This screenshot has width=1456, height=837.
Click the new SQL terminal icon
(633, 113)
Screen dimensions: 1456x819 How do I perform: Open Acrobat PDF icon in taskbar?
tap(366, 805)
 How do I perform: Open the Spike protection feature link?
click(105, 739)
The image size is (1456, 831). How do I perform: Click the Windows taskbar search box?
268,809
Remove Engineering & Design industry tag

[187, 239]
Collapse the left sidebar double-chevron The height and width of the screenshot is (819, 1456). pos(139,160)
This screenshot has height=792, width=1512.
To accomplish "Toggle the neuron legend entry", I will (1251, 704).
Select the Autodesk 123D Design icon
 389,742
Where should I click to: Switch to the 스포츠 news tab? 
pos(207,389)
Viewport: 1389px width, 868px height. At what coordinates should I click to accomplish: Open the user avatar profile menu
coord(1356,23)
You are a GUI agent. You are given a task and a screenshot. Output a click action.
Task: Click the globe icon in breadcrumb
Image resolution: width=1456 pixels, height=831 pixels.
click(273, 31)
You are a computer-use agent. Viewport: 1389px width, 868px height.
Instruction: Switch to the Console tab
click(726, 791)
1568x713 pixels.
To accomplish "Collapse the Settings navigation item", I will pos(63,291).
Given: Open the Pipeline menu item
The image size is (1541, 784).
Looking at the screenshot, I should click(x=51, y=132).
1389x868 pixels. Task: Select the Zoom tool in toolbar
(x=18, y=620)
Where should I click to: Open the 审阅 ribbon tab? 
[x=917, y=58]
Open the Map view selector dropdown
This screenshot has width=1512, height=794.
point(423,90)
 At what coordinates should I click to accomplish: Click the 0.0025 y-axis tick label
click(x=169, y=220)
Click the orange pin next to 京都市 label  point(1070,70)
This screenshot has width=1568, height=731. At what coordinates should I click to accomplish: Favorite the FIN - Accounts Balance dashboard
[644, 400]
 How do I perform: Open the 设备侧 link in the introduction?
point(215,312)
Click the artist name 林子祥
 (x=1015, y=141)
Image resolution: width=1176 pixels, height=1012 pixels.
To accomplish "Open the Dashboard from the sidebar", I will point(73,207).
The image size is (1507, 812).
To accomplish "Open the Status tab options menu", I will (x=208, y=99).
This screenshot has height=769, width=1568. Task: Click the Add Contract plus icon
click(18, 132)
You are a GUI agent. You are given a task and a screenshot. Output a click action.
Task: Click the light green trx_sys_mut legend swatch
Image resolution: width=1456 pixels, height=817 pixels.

##############################

▶ [ACTIVITY] Every record must be transcribed exactly as written.

▶ [ANSWER TO THIS TASK]
This screenshot has width=1456, height=837.
Click the new SQL terminal icon
(633, 113)
Screen dimensions: 1456x819 How do I perform: Open Acrobat PDF icon in taskbar?
tap(366, 805)
 How do I perform: Open the Spike protection feature link?
click(105, 739)
The image size is (1456, 831). How do I perform: Click the Windows taskbar search box?
268,809
Remove Engineering & Design industry tag

[187, 239]
Collapse the left sidebar double-chevron The height and width of the screenshot is (819, 1456). pos(139,160)
This screenshot has height=792, width=1512.
To accomplish "Toggle the neuron legend entry", I will (1251, 704).
Select the Autodesk 123D Design icon
 389,742
Where should I click to: Switch to the 스포츠 news tab? 
pos(207,389)
Viewport: 1389px width, 868px height. At what coordinates should I click to accomplish: Open the user avatar profile menu
coord(1356,23)
You are a GUI agent. You are given a task and a screenshot. Output a click action.
Task: Click the globe icon in breadcrumb
Image resolution: width=1456 pixels, height=831 pixels.
click(273, 31)
You are a computer-use agent. Viewport: 1389px width, 868px height.
Instruction: Switch to the Console tab
click(726, 791)
1568x713 pixels.
To accomplish "Collapse the Settings navigation item", I will pos(63,291).
Given: Open the Pipeline menu item
The image size is (1541, 784).
Looking at the screenshot, I should click(x=51, y=132).
1389x868 pixels. Task: Select the Zoom tool in toolbar
(x=18, y=620)
Where should I click to: Open the 审阅 ribbon tab? 
[x=917, y=58]
Open the Map view selector dropdown
This screenshot has width=1512, height=794.
point(423,90)
 At what coordinates should I click to accomplish: Click the 0.0025 y-axis tick label
click(x=169, y=220)
Click the orange pin next to 京都市 label  point(1070,70)
This screenshot has width=1568, height=731. At what coordinates should I click to accomplish: Favorite the FIN - Accounts Balance dashboard
[644, 400]
 How do I perform: Open the 设备侧 link in the introduction?
point(215,312)
Click the artist name 林子祥
 (x=1015, y=141)
Image resolution: width=1176 pixels, height=1012 pixels.
To accomplish "Open the Dashboard from the sidebar", I will point(73,207).
The image size is (1507, 812).
To accomplish "Open the Status tab options menu", I will (x=208, y=99).
This screenshot has height=769, width=1568. Task: Click the Add Contract plus icon
click(18, 132)
You are a GUI agent. You are given a task and a screenshot. Output a click action.
Task: Click the light green trx_sys_mut legend swatch
Image resolution: width=1456 pixels, height=817 pixels.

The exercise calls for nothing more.